*** Supplied data ***

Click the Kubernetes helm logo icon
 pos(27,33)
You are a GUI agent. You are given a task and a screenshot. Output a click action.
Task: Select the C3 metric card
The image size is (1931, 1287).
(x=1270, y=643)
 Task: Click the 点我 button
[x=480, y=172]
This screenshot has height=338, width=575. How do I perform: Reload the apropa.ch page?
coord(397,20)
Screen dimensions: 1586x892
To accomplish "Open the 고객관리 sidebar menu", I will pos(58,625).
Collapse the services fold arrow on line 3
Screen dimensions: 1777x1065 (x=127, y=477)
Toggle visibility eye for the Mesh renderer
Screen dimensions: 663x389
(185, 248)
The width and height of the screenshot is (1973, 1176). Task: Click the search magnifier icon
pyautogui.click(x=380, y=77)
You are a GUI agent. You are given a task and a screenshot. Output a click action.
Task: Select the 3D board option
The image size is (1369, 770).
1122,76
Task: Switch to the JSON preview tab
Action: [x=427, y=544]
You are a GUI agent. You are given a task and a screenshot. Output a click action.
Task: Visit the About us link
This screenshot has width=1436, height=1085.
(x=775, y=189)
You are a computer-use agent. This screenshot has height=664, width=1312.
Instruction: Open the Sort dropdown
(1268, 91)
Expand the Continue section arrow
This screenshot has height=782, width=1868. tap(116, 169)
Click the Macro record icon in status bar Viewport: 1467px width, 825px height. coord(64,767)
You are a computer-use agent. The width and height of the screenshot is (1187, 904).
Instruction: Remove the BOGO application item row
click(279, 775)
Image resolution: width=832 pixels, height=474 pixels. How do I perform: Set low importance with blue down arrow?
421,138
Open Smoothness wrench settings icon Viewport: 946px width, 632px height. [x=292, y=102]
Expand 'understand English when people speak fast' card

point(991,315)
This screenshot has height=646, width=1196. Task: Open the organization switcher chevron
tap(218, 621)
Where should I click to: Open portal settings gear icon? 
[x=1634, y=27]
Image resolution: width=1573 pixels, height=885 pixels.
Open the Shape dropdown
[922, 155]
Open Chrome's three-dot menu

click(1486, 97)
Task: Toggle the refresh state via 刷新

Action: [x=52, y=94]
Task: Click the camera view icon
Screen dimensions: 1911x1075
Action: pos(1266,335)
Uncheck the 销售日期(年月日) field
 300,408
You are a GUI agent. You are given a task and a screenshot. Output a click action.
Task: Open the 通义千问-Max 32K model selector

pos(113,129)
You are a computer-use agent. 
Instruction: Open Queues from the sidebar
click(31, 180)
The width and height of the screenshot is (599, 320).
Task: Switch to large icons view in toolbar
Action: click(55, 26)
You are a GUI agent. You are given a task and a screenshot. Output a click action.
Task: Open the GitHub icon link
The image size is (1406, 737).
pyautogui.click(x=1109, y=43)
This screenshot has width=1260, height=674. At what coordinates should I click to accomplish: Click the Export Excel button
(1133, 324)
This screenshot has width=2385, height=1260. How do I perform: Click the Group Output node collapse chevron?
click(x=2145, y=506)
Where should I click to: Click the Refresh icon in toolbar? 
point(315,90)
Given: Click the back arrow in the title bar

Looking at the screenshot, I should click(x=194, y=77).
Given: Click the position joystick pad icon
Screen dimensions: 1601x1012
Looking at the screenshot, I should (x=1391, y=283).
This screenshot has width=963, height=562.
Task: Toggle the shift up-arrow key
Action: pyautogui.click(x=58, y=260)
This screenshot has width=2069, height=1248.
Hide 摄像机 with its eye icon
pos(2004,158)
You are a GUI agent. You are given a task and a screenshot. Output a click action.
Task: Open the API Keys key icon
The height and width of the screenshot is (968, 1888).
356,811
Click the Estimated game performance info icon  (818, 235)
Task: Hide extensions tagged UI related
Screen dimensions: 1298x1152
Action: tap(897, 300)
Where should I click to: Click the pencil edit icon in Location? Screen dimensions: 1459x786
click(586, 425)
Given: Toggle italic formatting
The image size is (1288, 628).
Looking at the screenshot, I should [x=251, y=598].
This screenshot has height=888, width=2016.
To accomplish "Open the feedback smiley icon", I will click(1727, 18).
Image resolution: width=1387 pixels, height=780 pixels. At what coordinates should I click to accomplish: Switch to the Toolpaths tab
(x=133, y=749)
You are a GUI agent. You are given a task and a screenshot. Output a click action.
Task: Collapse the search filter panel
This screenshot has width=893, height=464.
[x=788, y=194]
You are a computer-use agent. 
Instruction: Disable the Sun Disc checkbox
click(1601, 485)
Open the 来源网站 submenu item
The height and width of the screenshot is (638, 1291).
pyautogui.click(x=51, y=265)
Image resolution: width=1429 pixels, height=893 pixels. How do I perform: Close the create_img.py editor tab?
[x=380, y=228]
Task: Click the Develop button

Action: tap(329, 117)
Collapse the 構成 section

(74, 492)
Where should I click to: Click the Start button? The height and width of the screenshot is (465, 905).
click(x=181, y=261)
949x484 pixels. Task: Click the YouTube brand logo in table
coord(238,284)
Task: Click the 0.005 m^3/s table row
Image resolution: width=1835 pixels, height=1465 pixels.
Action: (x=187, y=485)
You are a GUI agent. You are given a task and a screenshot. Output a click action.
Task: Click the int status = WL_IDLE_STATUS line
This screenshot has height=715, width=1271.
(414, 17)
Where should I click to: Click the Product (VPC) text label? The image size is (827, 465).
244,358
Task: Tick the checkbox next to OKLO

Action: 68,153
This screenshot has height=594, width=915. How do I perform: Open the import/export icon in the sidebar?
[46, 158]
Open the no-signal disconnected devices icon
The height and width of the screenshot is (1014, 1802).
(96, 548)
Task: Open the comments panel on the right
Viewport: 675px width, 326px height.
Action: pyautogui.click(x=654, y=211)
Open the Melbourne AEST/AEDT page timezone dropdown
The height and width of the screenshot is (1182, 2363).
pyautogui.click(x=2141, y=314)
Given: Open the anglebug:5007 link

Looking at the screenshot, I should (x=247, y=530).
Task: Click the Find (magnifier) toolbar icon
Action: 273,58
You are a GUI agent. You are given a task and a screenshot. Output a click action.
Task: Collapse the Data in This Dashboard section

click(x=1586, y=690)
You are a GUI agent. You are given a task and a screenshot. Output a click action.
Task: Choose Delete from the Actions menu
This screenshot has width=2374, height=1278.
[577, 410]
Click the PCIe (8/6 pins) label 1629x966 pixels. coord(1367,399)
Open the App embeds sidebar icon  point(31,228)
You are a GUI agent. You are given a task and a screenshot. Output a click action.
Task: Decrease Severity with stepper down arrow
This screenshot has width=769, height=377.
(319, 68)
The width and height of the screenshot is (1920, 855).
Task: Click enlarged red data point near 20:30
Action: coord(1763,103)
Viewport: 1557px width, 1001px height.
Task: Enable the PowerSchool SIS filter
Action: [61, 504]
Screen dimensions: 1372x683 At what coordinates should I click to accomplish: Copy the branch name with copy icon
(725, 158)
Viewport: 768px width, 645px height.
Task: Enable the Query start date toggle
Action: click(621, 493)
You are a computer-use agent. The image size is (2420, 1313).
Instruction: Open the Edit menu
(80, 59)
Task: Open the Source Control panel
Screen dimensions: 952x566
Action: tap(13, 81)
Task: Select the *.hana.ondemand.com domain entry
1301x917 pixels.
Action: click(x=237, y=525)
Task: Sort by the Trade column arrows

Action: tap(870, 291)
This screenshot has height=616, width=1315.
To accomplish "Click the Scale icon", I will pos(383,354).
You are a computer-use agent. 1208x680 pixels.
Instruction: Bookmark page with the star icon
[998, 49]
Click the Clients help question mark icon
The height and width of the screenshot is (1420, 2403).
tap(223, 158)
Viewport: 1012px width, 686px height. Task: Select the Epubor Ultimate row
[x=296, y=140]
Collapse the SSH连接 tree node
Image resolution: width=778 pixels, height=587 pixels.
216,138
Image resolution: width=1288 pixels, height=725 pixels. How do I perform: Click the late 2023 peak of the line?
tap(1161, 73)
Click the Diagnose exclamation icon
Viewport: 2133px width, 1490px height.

*** End of Supplied data ***

**Your objective:** Within the records above, tally the lines that contain "status". Give the total and nothing more.

**Response area:** 2